▶ What the task asks: Could you write out, word for word, only the lines from the one containing "The height and width of the screenshot is (1142, 1064)." through the last line of the data below?

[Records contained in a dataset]
++++++++++++++++++++

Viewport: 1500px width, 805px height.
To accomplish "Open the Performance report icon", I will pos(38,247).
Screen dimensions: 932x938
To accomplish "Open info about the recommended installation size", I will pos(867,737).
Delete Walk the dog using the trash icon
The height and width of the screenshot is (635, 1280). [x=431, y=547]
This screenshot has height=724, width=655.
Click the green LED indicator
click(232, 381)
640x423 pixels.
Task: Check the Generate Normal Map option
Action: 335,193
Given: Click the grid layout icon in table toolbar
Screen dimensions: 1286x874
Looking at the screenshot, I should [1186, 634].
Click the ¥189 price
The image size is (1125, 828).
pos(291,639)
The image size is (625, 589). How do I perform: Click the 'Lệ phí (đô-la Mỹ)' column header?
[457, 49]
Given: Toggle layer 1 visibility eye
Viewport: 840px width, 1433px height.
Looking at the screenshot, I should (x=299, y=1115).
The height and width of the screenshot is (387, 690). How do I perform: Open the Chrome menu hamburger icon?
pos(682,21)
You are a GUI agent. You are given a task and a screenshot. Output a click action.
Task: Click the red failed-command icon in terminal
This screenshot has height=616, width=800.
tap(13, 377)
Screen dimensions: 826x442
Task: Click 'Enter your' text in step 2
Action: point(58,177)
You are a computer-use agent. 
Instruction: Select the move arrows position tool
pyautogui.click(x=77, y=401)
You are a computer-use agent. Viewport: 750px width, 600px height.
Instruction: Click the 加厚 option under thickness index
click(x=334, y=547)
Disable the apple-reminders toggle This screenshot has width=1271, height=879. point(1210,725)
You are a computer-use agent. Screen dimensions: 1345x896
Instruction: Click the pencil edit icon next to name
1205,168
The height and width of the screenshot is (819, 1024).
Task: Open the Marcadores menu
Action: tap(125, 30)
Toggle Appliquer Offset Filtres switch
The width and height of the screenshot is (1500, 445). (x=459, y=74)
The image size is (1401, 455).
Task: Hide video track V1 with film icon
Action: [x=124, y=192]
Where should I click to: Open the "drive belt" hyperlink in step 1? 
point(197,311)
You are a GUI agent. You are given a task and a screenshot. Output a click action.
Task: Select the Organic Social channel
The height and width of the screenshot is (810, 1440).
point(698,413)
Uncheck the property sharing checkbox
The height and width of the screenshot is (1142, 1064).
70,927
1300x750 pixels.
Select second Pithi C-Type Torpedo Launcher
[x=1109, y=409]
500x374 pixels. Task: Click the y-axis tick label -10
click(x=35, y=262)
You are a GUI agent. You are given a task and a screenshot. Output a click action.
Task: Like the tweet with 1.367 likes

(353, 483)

++++++++++++++++++++

▶ Task answer:
The height and width of the screenshot is (1142, 1064).
70,927
1300x750 pixels.
Select second Pithi C-Type Torpedo Launcher
[x=1109, y=409]
500x374 pixels. Task: Click the y-axis tick label -10
click(x=35, y=262)
You are a GUI agent. You are given a task and a screenshot. Output a click action.
Task: Like the tweet with 1.367 likes

(353, 483)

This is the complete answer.